►
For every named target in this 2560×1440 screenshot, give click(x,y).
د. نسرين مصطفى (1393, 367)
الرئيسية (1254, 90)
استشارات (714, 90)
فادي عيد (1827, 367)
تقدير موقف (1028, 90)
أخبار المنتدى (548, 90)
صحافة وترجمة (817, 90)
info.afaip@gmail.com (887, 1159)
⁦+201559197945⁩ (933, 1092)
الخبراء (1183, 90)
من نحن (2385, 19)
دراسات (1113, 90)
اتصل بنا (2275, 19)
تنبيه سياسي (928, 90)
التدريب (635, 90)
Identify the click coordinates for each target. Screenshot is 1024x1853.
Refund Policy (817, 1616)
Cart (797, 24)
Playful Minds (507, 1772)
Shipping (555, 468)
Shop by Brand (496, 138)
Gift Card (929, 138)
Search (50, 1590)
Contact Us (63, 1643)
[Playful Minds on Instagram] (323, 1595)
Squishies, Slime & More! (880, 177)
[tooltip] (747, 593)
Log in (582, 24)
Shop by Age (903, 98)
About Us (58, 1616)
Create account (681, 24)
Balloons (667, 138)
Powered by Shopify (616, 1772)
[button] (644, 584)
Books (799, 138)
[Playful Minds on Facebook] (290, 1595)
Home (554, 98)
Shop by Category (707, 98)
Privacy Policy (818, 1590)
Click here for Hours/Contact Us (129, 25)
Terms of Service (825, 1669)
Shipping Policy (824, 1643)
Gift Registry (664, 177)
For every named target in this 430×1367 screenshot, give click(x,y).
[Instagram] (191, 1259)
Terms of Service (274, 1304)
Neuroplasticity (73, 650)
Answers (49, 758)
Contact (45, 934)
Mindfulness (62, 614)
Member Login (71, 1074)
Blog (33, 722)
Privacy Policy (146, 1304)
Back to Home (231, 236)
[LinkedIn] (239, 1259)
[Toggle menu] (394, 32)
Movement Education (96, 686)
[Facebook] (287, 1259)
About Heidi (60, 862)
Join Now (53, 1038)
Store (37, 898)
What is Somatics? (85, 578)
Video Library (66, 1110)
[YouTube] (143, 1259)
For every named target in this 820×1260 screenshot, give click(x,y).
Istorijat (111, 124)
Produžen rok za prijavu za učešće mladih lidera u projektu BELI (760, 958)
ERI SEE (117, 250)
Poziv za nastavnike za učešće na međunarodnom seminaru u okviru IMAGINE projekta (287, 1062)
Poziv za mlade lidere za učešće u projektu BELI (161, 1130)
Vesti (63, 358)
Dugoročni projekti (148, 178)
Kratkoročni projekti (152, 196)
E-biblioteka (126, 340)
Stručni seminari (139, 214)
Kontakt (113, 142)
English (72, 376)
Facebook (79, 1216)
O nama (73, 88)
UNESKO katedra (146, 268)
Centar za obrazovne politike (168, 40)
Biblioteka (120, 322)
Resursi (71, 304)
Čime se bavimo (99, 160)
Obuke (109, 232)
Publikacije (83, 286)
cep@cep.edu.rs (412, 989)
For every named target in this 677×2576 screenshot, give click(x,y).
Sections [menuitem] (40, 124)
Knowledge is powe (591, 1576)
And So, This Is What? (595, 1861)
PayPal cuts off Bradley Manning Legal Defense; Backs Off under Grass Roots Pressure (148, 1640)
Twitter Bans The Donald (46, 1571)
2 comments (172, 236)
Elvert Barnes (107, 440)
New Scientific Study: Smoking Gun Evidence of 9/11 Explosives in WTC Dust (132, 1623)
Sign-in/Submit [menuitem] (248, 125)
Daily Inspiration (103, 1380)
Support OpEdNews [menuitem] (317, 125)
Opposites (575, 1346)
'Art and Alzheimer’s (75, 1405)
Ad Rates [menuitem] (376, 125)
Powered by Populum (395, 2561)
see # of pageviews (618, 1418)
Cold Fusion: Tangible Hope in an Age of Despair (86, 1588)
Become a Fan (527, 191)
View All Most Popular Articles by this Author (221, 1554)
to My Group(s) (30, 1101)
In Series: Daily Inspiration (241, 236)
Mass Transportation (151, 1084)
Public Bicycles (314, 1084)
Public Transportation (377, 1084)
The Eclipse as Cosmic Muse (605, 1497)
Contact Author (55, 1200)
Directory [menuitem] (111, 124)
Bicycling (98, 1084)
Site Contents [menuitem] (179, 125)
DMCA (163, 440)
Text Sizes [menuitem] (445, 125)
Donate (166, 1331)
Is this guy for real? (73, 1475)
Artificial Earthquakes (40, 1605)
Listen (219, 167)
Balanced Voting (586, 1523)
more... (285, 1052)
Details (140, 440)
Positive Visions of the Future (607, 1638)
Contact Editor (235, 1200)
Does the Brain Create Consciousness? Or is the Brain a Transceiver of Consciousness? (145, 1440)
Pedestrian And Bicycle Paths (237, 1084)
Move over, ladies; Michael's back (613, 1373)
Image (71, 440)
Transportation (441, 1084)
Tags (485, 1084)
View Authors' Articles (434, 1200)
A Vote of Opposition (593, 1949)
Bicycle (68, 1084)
◄
→ Your instructions
Within the listing above, work out the number of lines that hold "Inspiration", and give that number alone.

→ Reply to the exercise
2